À l’occasion d’un périple à bicyclette de Teruel à Andujar, je publie des papiers rédigés lorsque je vivais à Madrid. Cet article sur Bilbao a été rédigé le 7 juin 2003.
Bilbao me procure la même émotion que Pittsburgh. Cité fluviale empoisonnée par la pollution et défigurée par l’industrie lourde, elle lutte pour être belle. Le fer de lance de ce combat est la culture. Le Musée Guggenheim a installé le futur et l’harmonie sur les rives du Nervión, comme un cantique de métal pour exorciser les démons des anciennes fonderies.

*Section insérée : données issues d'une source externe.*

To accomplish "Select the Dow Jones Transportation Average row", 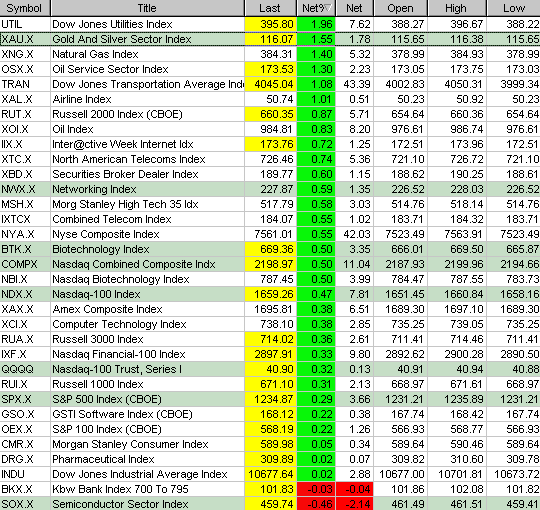I will [270, 84].
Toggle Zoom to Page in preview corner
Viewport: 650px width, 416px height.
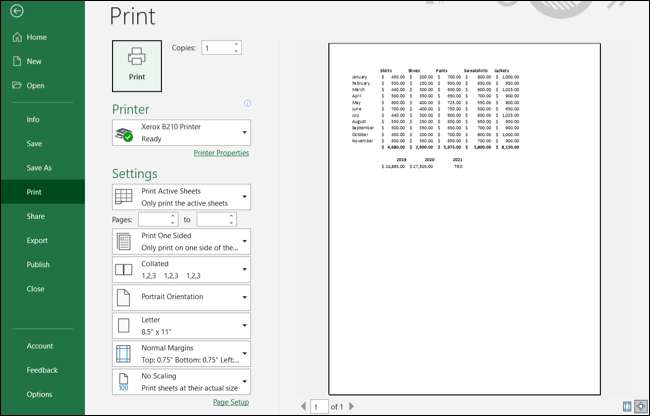tap(640, 406)
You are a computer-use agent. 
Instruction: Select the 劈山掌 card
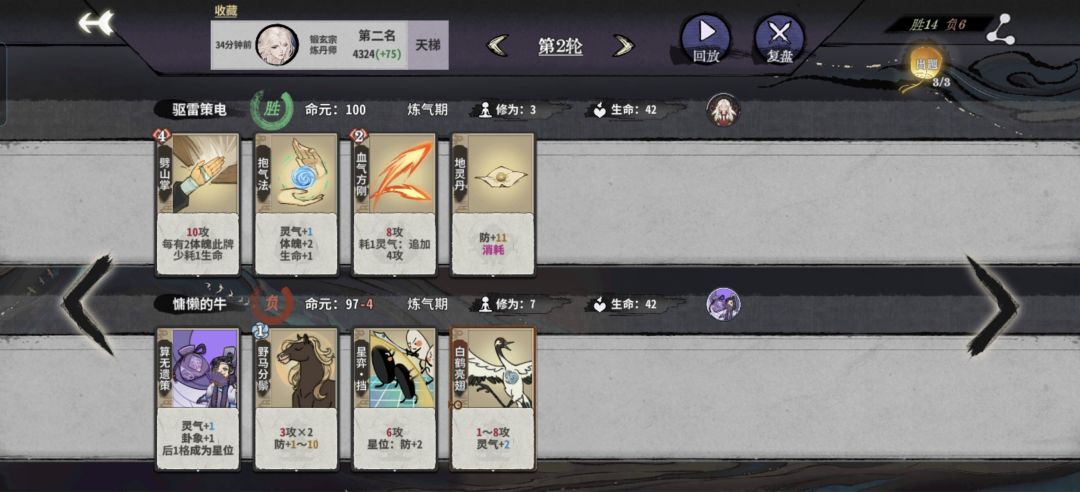[x=198, y=204]
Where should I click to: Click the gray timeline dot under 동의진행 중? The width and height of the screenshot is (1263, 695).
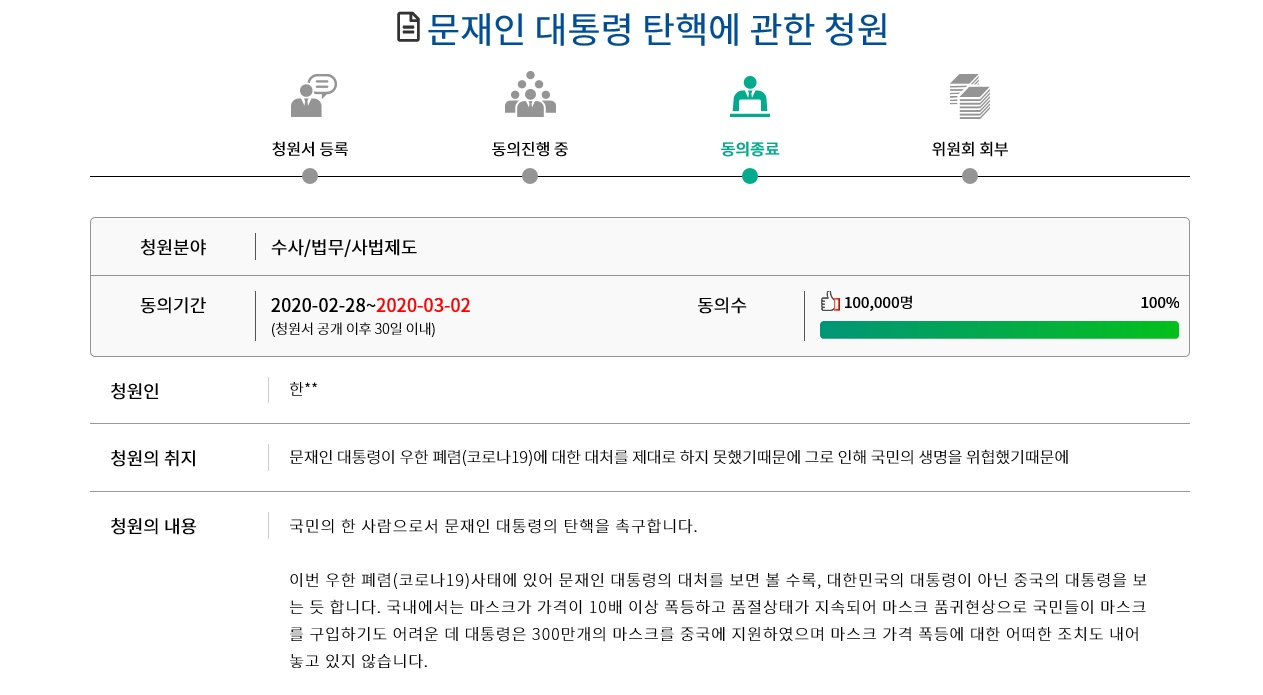click(530, 176)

Le Musée des Beaux-Arts occupe de nouvelles surfaces. Une exposition célèbre le succès de Ria 2000, l’opération d’embellissement qui passe par la récupération des friches industrielles et la mise en communication de quartiers autrefois enclavés par des docks et des voies ferrées. Un Musée de la Mer est en cours de réalisation ; une ancienne grue portuaire restaurée et peinte en rouge lui servira d’enseigne. Les rives du Nervión ont été rendues aux habitants, et transformées en promenade, piste cyclable, voie de tramway parcourue par des rames futuristes.
Nous découvrons dimanche les magnifiques paysages de la campagne au nord de Bilbao. Nous visitons le village de pêcheurs de Bermeo et faisons un parcours de découverte écologique dans la réserve naturelle de Urdaibai, à l’embouchure du Rio Gernika, étape des oiseaux migrateurs dans leur périple entre l’Europe du Nord et l’Afrique équatoriale. La brise marine tempère l’effet du soleil à son zénith. Nous découvrons des larves de libellule et lisons les traces d’un renard dans le sable.
Le car glisse entre les collines. Les « caserios » cossus à flanc de pâturages, le train à voie étroite serpentant dans les vallées, les forêts de pins et d’eucalyptus sur les cimes m’entraînent mentalement en Suisse, aux antipodes de la Castille aride et de l’Andalousie africaine. Nous déjeunons à Gernika, ville chargée du souvenir du bombardement par les aviateurs de la légion Condor le 26 avril 1937 envoyés par Hitler pour soutenir Franco, immortalisée par le tableau « Guernica » de Picasso.
Au Musée des Beaux Arts de Bilbao, j’admire une petite sculpture d’Eduardo Chillida intitulée « la casa del poeta », la maison du poète. Les volumes métalliques s’entrecroisent, enveloppent des espaces d’intimité et projettent des ouvertures. La casa del poeta pourrait se nommer Bilbao.